(Saved data entries)
%%

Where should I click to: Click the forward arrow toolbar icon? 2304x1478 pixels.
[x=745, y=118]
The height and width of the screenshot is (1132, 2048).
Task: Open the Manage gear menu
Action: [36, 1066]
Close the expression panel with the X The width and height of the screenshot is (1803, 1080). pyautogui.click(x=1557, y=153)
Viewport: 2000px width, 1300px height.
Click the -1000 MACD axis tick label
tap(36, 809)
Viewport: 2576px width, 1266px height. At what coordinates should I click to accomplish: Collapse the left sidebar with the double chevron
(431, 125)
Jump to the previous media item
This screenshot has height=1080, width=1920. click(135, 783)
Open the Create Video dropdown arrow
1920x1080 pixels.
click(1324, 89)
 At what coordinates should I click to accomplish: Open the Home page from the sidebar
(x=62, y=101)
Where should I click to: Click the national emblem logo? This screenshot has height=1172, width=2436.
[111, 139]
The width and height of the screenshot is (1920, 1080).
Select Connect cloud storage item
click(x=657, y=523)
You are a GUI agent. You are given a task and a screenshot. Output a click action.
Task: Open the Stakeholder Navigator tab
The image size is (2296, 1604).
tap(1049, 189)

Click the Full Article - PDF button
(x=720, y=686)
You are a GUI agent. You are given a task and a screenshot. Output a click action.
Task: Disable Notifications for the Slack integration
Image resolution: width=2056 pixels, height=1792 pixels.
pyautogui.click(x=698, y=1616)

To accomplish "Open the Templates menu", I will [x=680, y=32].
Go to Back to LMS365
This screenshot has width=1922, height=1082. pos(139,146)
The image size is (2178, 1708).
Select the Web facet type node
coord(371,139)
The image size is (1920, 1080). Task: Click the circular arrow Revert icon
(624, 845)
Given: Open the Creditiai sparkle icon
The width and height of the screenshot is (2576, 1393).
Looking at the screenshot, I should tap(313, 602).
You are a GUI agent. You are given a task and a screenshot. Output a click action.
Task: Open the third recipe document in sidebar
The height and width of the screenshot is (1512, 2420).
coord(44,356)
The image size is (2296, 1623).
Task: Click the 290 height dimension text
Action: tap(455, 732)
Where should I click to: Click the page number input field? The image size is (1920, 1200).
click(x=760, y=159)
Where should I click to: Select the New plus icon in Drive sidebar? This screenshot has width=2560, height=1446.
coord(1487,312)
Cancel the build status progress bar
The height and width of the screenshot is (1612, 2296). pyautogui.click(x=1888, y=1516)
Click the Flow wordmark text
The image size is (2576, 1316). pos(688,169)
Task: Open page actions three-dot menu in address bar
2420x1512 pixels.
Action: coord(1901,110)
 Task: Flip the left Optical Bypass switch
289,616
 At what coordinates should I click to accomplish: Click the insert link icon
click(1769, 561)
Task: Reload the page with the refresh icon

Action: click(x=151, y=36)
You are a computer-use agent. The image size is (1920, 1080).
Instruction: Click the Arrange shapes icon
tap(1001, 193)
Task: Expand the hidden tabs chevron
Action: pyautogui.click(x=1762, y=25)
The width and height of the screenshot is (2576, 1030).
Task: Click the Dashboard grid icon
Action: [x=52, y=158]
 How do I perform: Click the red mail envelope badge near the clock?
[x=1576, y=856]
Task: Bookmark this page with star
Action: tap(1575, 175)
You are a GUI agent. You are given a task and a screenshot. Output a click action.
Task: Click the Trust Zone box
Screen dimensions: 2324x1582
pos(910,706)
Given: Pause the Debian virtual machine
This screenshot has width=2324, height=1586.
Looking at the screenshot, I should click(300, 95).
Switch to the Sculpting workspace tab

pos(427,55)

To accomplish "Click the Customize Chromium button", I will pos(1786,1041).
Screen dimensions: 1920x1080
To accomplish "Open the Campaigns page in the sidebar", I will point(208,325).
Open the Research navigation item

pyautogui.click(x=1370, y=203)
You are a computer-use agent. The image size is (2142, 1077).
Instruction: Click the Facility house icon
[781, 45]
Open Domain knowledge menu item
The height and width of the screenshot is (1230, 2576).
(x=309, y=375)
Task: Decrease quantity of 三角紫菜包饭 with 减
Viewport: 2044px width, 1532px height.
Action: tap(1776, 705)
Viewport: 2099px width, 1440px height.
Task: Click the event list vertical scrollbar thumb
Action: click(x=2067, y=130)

%%

:: Work to complete ::
Would you tally the lines above that include "computer" and reply with only the total?

:: Response ::
2